Russian motives are still an open question, said a federal law enforcement official, who also spoke on condition of anonymity.
There is no evidence so far that the theft penetrated the emails of lawmakers or staff members who serve on the Intelligence Committees, two staff members said.
The F.B.I. says it has no direct evidence that Mrs. Clinton’s private email server was hacked by the Russians or anyone else. But in June, the F.B.I. director, James B. Comey, said that intruders had tried, and that any successful intruders were probably far too skilled to leave evidence of their intrusion behind. Law enforcement officials said he had the Russians in mind.
Mrs. Clinton’s aides were concerned about the possibility of an outside breach after a hacker calling himself “Guccifer” got into the email account in 2013 of Sidney Blumenthal, a longtime confidante of Mrs. Clinton’s who often emailed her on her private server, according to new documents released Wednesday.
Cheryl D. Mills, a lawyer and adviser for Mrs. Clinton, said she discussed the 2013 hack with the technician who ran Mrs. Clinton’s private server and considered “whether this event might affect Secretary Clinton’s email,” according to a written account Ms. Mills provided to Judicial Watch, a conservative legal group that is suing the State Department.
So far, it does not appear that the Russian hackers sought or gained access to any computer systems used by Mr. Trump, who is known to avoid email, officials said.
Since news of the D.N.C. hack broke in June, a number of Democratic organizations have been scrubbing their files to determine what internal information might have been compromised.
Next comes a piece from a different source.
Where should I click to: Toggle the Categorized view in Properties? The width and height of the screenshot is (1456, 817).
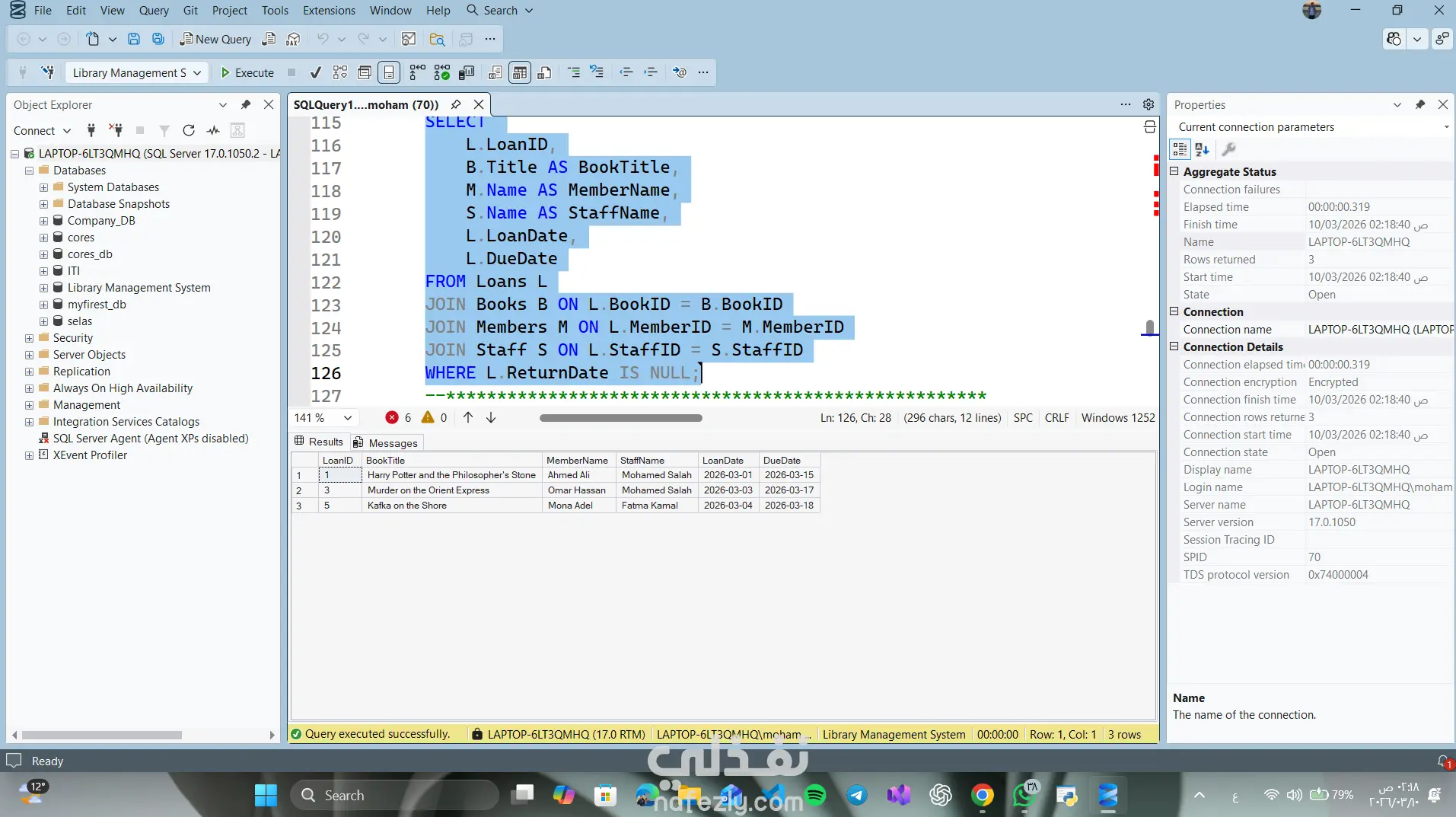(1180, 149)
They have also been shoring up their cybersecurity defenses to guard against another attack.
An official with the D.N.C., speaking on condition of anonymity, said the committee took the threat very seriously, but would not comment on specific security steps taken.
WikiLeaks, the group that put out the D.N.C. emails publicly last month, interjected itself into the hacking case again this week when it offered a $20,000 reward for information on the shooting death last month of a former D.N.C. staff member, Seth Rich, outside his Washington home. His killing fueled speculation on the internet that he was somehow tied to the hacked emails, but the police have not given any credence to that speculation.
The WikiLeaks founder, Julian Assange, has made it clear that he would like to hurt Mrs. Clinton’s bid for the White House, opposing her candidacy on policy and personal grounds. He has hinted that he has more material about the presidential campaign that he could release.